Start of DATA EXTRACTS
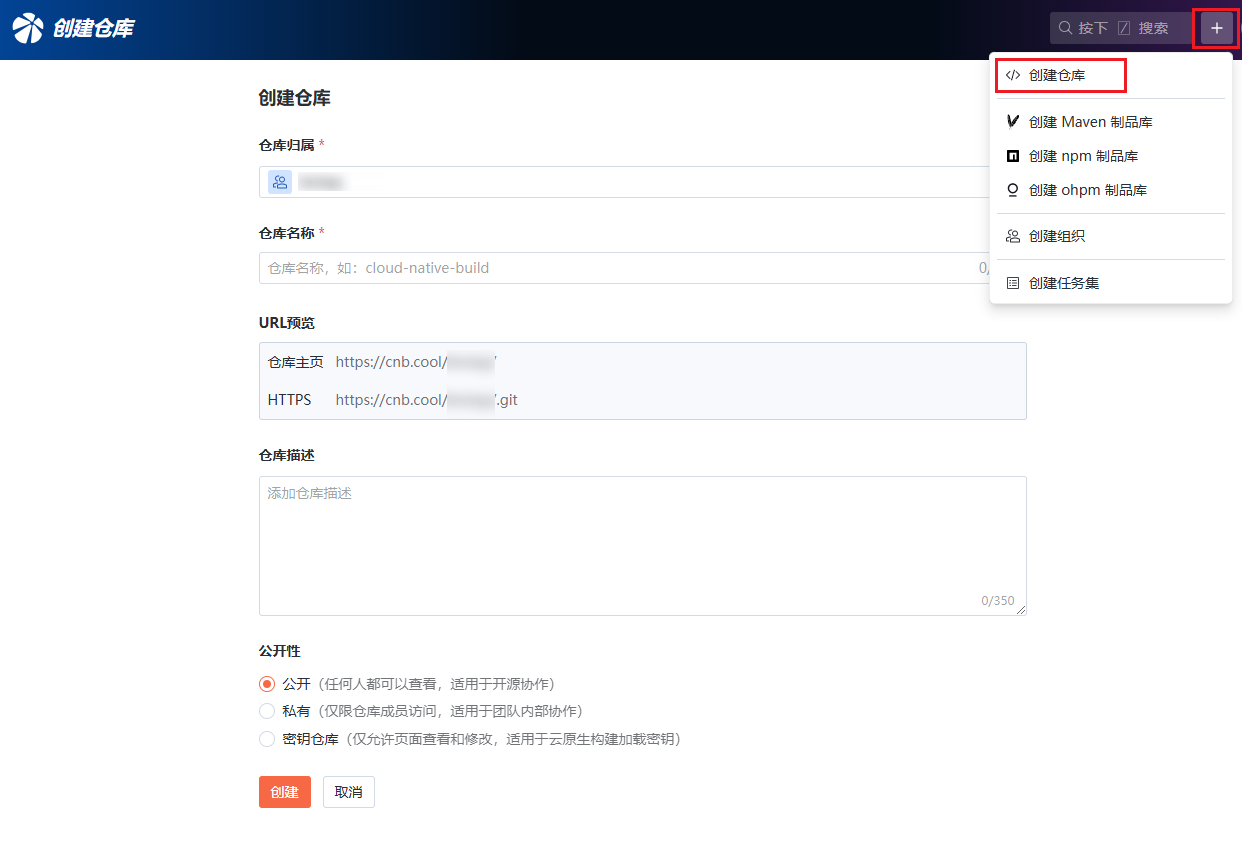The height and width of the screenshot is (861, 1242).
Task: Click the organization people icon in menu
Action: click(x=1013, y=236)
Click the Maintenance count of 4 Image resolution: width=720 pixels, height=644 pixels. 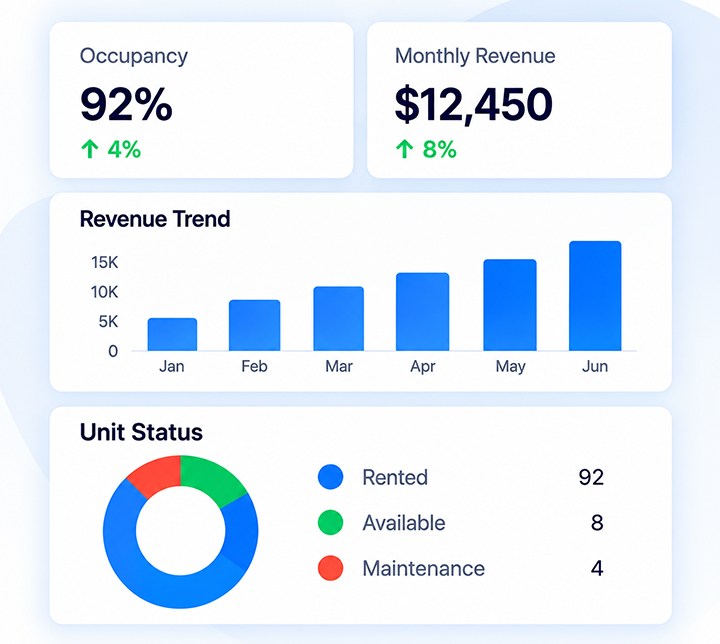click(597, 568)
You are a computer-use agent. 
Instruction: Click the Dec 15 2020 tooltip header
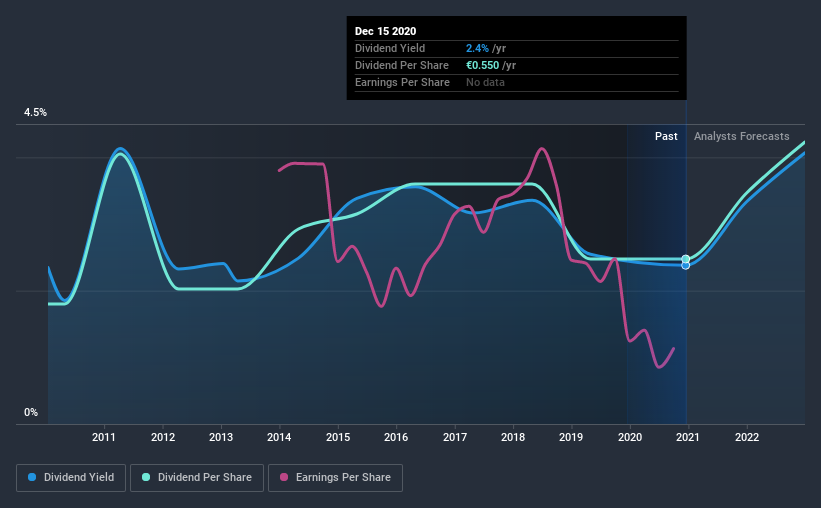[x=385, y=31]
End of DATA EXTRACTS
Leaving the pictures aside, transcribe exactly the lines from the one containing "Instruction: Click the" to the final line of the entries above, both ends included.

Instruction: Click the Dec 15 2020 tooltip header
[x=385, y=31]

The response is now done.